- Текст документа
┄┄┄┄┄┄┄┄┄┄┄┄┄┄┄┄┄┄┄┄
Когда марксизм стал господствующей идеологией, многие воспринимали его поверхностно, либо старались более гуманистично его интерпретировать, не понимая его человеконенавистнической сути. Глубокое и искреннее принятие марксизма приводило к полному подавлению личностного начала. При этом даже добрый и чувствительный человек на коммунистических мероприятиях превращался в зверя, требуя смерти “вредителям” и “врагам народа”. Принятие марксизма людьми творческими неизбежно приводило к сложнейшему внутреннему конфликту между отождествлением себя с заданной коммунистической системой ролью (своим энергийным воплощением) и своей творческой сущностью. Если творческое начало оказывалось достаточно сильно, то обуздать его становилось невозможно, и титаномахия, развернутая в обществе против всех творческих людей, переносилась в глубину души творческого человека, ставшего коммунистом. Стремление к уничтожению собственного творческого начала означало для него стремление к уничтожению себя. Кульминацией этой внутренней титаномахии являлся суицид, тягу к которому неизбежно испытывали все по настоящему творческие люди, ставшие коммунистами.

В самой коммунистической символике отчетливо выражен некрофильный характер. Серп в мифологии традиционно понимался как символ смерти - аналог косы смерти. Сам по себе красный цвет еще не означает некрофилию, как и сама по себе свастика не обозначает фашизм. Как и всякий символ, цвет советского флага следует рассматривать в контексте данной ситуации. Знак серпа однозначно указывает, что красный цвет - это цвет проливаемой крови. Герб же Советского Союза полностью сделан как аналог надгробного венка.

Не следует думать, что коммунистические вожди специально продумывали подобные детали, скорее они бессознательно выразили скрытую тягу к смерти, которая обуславливается самой природой коммунистической идеологии.
┄┄┄┄┄┄┄┄┄┄┄┄┄┄┄┄┄┄┄┄
Пожалуйста, продолжите текст о марксизме и коммунистической символике, начав сразу после его последнего предложения.

- Раздел данных
┄┄┄┄┄┄┄┄┄┄┄┄┄┄┄┄┄┄┄┄
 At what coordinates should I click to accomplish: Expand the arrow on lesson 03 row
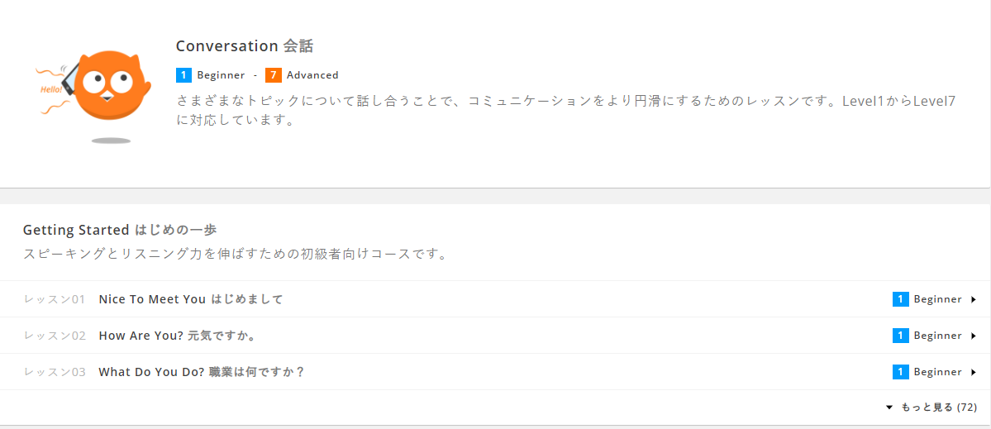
┄┄┄┄┄┄┄┄┄┄┄┄┄┄┄┄┄┄┄┄
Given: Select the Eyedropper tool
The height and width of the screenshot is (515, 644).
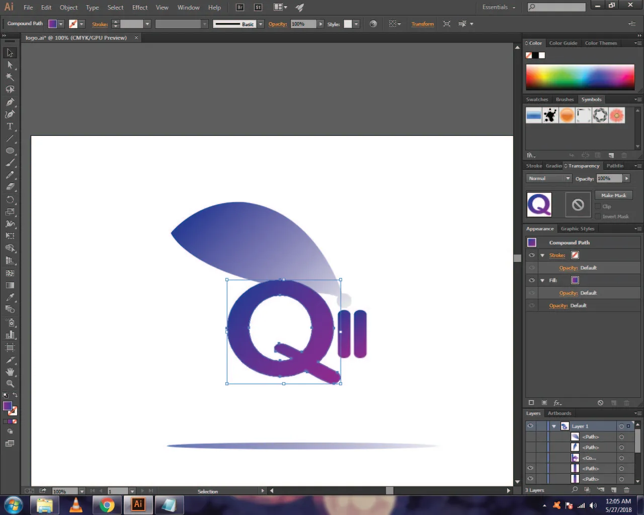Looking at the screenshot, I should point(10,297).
┄┄┄┄┄┄┄┄┄┄┄┄┄┄┄┄┄┄┄┄
- Ответ на задание
Нет нужды перечислять деятелей искусства, кончивших самоубийством в Советском Союзе, они и так достаточно известны, следует лишь сказать об эстетизации смерти и ярко выраженной некрофилии, которую мы обнаруживаем в творчестве современных деятелей культуры, начавших исповедовать тоталитарные идеи. От начала и до конца пропитана некрофилией газета писателя Э.Лимонова “Лимонка”. Теме суицида посвящает свои песни ставший красным Егор Летов. Смерть Курехина, по словам БГ, также была связана с внутренним противоречием в душе музыканта, ставшего фашистом. (Следует заметить, что к фашизму в полной мере следует отнести все то, что мы говорили и о коммунизме. Ведь красный цвет смерти характерен не только для Советского флага, но и для гитлеровского, и для флага современных русских фашистов - баркашевцев.)

Некрофилия есть тяжелая болезнь, и мы не можем надеяться на простое прозрение или рациональное осмысление действительности теми творческими людьми, которые стали приверженцами коммунизма или фашизма. Ибо их развитие идет не по логике нормального человека, но по логике человека больного, поскольку тоталитаризм является тяжелейшей душевной болезнью ХХ века.

 

Коммунизм в системе типизации дуалистических ересей

Современная цивилизация есть плод развития культуры, в основе которой лежат либеральные принципы. Экономические и политические свободы (открывшие возможность материального и духовного развития) органично вытекают из идеи абсолютной ценности личности, ее неприкосновенности, врожденности ее прав и свобод. Такое высокое понимание ценности личности обусловлено христианской системой ценностей. Из откровения христианину очевидно, что каждый человек – это творение Божие, и будучи сотворенным по Его образу и подобию, вершина творения всего бытия, и ничто из тварного мира не может быть более ценным, нежели сам человек. Не может быть такой идеи, ради которой стоило бы жертвовать человеческой личностью. Более того, Сам Бог воплотился и принял крестную смерть ради человека. Не ради осуществления какой-либо абстрактной идеи, не ради построения человеческого общества, но ради спасения человека, каждого из людей в отдельности. И у каждого свой индивидуальный путь спасения. Когда апостол Павел говорит, что всякая власть от Бога, то этим он отрицает коллективный путь спасения через революционное преобразование общества (как это мы видим у коммунистов). Ибо в таком преобразовании неизбежно будут перемолоты человеческие судьбы.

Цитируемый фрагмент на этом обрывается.